I think that your boys are more like to be gone without a backward glance if your husband continues his competitive behaviour with his own sons, fighting them for your affection.

I bet he's envisaging a time when they are both sent away to boarding school and he can have you completely to himself.

GertrudePerkinsPaperyThing · 18/04/2026 10:43

As many have said, the cancelling of the trip because of the hockey match was unnecessary. I can see why he’s annoyed at that.

The rest of it definitely YANBU. Of course you stop having sex if a small child wakes and wants you. What a ridiculous notion of his.

Boarding school - I don’t think children should be sent to board unless they really actively want to or it’s a necessity (forces or something).

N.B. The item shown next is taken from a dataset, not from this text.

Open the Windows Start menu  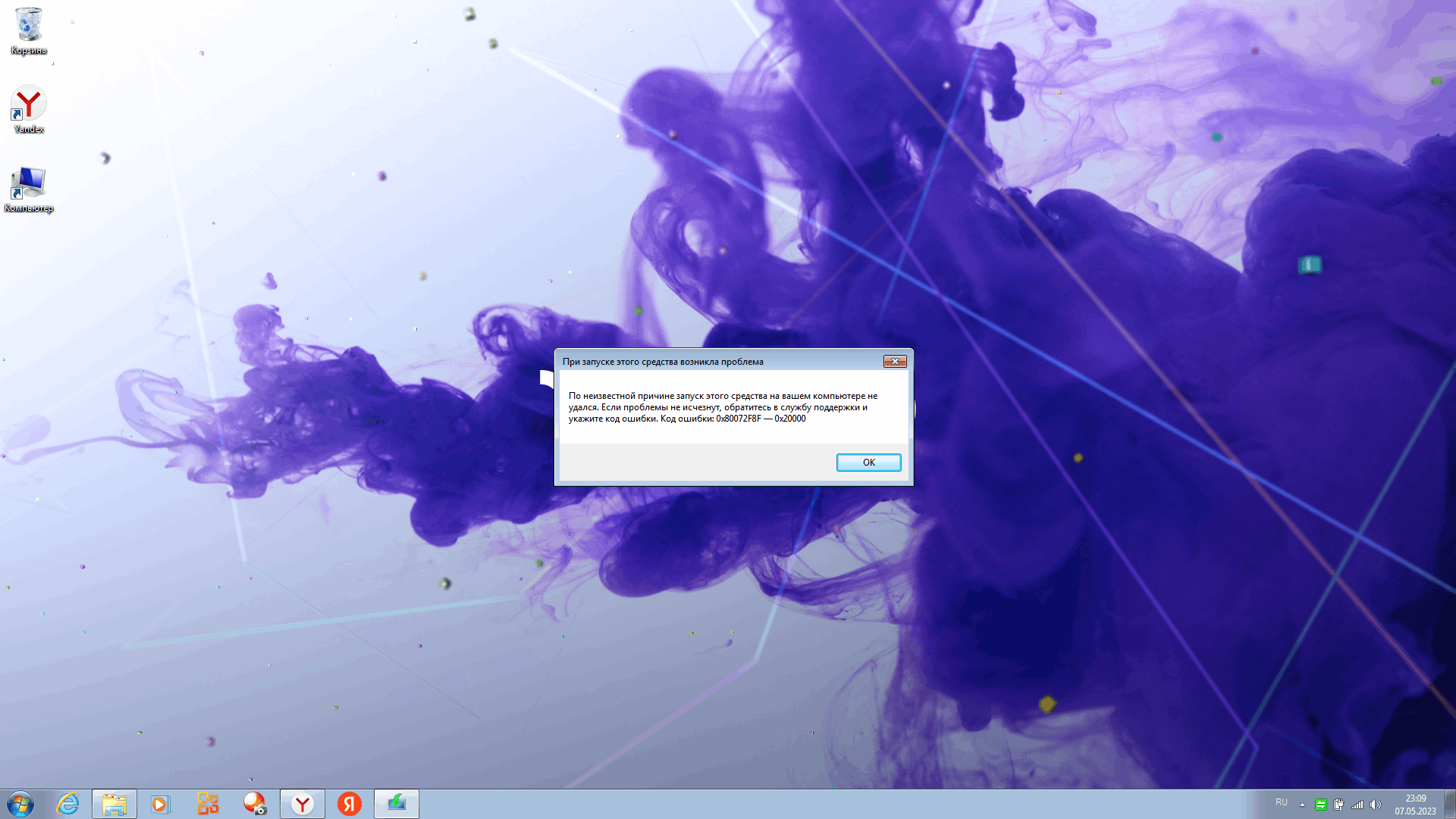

thepariscrimefiles · 18/04/2026 10:43

LondonPapa · 18/04/2026 08:18

Christ. @BeBusyBlueBee I stand with your husband, send the kids to boarding school and toughen them up. They show zero resilience and always need mummy from your account. You’re doing no one any favours.

You would send a five year old to boarding school to toughen him up? What a horrible parent you must be.

Thechaseison71 · 18/04/2026 10:46

Imisscoffee2021 · 18/04/2026 09:45

It's clear he loves them and isn't a bad father by any means, but to actively shift a five year old so he could snuggle you is an odd impulse to have during a family film watching moment. There's so much love in snuggling with a child between both his parents, what a healthy and lovely thing! My husbnd and I had 12 years devoted to just eachother, bliss! But he and we both know that things change when kids come, and we only have the one not three! I'm my husbands best friend too, he only has a small handful of pals nd they all live far away now so I'm no stranger to trying to juggle so feel for you.

My husband and I cuddle watching films in the evening as during the day our toddler would be climbing on and between and around us! Do you both have much time to do that or carve some time out a few times a week? When kids are in bed? It sounds like you're trying to keep a whole household happy and emotionally regulated, but your kids are very much a priority as they should be because they are young and their need to be close to you is natural and instinctive.

Edited

Hmm I've never " snuggled" with anyone watching a film. It would get on my wick bug time having someone constantly touching me

thepariscrimefiles · 18/04/2026 10:46

BeBusyBlueBee · 18/04/2026 07:29

I think he’d be more lenient if they were girls.

Recently our 5 year old has been having horrible sleep, he has a nightmare came to our room. DH and I weren’t asleep we were just talking and cuddling. Our son wanted to get into our bed, DH told him no he needs to sleep in his room. Kept telling him “ you’re a big boy off you go” and DH went to his room with him to help him settle down and came back when he was settled down.

DH hates the attachment he hates that they constantly want to hold me when they’re upset. He says he had no one to hold and he was much better off that way and our children need to learn that too. I’m soft.

Come on OP! You know that your DH isn't being reasonable. He is jealous of his own children and if you bow to his wishes and stop showing them affection and send them to boarding school, you will have created another generation of fucked up men who will resent their own children and only view the giving and receiving of affection as normal in a sexual relationship.

hypnovic · 18/04/2026 10:49

The hockey match one is wild.
Boarding not so much.

2boyzNosleep · 18/04/2026 10:55

I am really surprised that the majority think YABU and only focusing on cancelled weekend because of the hockey match.

Cancelling the hotel because of the hockey match was the only thing that was OTT. However, why did DH agree to cancelling the weekend? Its not just on OP.

The rest, is just normal parenting. Seeing to your child when they've called for you- are people telling me they would comfortably carrying on having sex for however long with your child either shouting for you or walking in on you?

That they cant have cuddles with their parent?

Yes children grow up and leave, OPs children are still young and need their parents. With the DH attitude, its not a surprise they want OP more then their dad.